<<<<
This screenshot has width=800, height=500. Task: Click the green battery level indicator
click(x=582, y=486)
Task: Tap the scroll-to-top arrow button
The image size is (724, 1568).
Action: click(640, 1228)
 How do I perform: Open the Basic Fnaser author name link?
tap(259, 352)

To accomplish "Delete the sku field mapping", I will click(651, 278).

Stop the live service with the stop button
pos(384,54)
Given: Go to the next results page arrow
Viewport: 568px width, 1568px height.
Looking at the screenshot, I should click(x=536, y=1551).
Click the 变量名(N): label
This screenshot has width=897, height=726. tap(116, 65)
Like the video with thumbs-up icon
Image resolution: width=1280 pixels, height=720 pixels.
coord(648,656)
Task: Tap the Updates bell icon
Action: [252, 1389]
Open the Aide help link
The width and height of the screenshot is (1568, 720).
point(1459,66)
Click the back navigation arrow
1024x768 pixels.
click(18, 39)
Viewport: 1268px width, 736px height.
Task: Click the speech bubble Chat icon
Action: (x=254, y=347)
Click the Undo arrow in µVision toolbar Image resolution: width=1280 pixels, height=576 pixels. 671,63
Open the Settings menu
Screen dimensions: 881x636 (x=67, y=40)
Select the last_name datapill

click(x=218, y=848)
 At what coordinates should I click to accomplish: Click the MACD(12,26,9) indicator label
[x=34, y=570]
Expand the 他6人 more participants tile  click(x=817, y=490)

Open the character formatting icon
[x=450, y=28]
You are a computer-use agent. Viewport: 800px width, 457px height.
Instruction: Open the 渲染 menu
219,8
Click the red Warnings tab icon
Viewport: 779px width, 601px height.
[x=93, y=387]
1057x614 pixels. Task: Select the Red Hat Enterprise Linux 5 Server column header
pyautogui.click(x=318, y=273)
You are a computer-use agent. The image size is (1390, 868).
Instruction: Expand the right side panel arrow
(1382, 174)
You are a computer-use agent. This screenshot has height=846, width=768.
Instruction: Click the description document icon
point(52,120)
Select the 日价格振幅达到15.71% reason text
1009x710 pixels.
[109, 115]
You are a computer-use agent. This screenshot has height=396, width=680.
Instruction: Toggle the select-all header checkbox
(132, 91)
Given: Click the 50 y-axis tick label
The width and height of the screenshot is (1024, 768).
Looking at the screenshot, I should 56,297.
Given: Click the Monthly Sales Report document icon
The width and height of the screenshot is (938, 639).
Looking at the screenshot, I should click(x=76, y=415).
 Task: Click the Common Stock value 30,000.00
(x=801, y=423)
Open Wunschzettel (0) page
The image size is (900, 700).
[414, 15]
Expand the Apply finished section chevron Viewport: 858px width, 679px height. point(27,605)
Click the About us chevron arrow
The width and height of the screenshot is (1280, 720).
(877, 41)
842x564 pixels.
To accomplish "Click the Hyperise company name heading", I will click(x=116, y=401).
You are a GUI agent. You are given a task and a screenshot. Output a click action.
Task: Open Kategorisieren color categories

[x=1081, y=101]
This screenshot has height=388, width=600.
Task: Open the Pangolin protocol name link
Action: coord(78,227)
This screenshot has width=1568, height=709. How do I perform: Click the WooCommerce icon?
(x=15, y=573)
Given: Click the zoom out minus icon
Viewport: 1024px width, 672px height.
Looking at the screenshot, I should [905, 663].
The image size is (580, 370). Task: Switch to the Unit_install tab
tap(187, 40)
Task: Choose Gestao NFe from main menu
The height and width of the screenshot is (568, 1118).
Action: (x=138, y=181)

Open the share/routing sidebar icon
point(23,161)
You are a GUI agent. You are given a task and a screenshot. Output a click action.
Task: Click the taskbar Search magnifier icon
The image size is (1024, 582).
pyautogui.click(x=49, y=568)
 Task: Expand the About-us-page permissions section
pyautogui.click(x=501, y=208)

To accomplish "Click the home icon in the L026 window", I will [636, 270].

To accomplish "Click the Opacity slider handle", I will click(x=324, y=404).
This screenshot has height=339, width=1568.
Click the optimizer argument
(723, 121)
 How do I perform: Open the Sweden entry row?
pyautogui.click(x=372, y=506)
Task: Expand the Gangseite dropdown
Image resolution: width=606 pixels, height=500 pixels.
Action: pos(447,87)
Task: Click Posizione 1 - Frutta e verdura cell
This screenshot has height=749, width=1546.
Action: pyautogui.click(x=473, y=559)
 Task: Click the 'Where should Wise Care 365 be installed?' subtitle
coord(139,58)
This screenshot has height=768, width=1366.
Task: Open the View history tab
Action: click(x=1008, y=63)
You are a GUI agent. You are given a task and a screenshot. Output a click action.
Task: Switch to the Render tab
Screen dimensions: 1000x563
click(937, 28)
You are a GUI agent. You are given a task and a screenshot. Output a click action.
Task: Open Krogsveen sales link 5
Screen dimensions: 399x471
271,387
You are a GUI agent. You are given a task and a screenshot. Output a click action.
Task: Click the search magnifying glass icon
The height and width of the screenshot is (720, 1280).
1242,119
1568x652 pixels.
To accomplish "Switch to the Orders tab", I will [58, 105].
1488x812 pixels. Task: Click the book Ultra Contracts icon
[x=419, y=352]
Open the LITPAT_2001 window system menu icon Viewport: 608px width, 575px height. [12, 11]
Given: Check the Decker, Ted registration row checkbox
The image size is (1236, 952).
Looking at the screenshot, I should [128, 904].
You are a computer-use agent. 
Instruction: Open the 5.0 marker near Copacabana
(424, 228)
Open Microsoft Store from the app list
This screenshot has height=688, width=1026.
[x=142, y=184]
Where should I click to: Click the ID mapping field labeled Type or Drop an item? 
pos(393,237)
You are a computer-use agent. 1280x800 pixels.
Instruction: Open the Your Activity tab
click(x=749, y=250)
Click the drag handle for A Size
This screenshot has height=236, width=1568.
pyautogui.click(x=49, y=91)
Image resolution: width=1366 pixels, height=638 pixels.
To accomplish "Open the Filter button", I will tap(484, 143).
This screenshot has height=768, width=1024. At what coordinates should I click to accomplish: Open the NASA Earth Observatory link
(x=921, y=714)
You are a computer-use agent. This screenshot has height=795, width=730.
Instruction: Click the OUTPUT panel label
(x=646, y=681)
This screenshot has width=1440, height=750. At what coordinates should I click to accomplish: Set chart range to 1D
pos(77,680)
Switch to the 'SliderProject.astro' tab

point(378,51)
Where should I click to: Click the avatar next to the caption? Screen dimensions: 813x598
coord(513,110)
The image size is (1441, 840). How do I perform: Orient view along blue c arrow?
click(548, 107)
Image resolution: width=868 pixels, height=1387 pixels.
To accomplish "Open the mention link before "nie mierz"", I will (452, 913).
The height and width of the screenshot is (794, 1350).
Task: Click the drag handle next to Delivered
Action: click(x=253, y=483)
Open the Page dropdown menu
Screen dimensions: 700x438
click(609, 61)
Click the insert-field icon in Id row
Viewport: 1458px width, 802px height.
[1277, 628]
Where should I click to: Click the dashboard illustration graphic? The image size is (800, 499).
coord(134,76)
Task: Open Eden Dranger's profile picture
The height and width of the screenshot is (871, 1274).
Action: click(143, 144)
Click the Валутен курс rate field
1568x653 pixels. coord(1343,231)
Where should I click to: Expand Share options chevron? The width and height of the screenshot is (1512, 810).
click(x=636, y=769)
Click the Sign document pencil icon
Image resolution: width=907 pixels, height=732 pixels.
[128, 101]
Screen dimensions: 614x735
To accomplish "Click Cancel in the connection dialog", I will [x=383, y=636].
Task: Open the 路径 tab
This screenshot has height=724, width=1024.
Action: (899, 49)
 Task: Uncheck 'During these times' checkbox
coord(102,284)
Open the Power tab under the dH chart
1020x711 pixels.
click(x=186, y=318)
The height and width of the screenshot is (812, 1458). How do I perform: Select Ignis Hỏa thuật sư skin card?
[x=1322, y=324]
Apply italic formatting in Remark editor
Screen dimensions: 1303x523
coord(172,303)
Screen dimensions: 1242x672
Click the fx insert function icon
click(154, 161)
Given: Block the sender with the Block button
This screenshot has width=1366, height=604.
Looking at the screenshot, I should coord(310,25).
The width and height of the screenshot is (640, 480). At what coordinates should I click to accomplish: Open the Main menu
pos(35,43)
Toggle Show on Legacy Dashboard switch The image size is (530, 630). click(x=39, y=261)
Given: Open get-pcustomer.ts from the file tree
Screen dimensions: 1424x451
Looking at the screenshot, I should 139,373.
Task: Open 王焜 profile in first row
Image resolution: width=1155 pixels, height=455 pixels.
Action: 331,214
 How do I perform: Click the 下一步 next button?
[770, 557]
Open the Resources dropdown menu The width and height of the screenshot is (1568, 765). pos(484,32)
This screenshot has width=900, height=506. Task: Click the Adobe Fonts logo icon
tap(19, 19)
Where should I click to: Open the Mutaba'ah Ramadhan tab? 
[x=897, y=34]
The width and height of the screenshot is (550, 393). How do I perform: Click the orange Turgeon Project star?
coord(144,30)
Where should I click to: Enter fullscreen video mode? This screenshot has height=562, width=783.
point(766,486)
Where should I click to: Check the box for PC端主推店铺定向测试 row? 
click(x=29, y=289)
>>>>
_Action item:_
Going back to the entries above, set down exactly the lines that begin at the one with "Instruction: Open the 渲染 menu" and end at the one with "Given: Click the Monthly", both included, and nothing else.

_Final answer:_
Instruction: Open the 渲染 menu
219,8
Click the red Warnings tab icon
Viewport: 779px width, 601px height.
[x=93, y=387]
1057x614 pixels. Task: Select the Red Hat Enterprise Linux 5 Server column header
pyautogui.click(x=318, y=273)
You are a computer-use agent. The image size is (1390, 868).
Instruction: Expand the right side panel arrow
(1382, 174)
You are a computer-use agent. This screenshot has height=846, width=768.
Instruction: Click the description document icon
point(52,120)
Select the 日价格振幅达到15.71% reason text
1009x710 pixels.
[109, 115]
You are a computer-use agent. This screenshot has height=396, width=680.
Instruction: Toggle the select-all header checkbox
(132, 91)
Given: Click the 50 y-axis tick label
The width and height of the screenshot is (1024, 768).
Looking at the screenshot, I should 56,297.
Given: Click the Monthly Sales Report document icon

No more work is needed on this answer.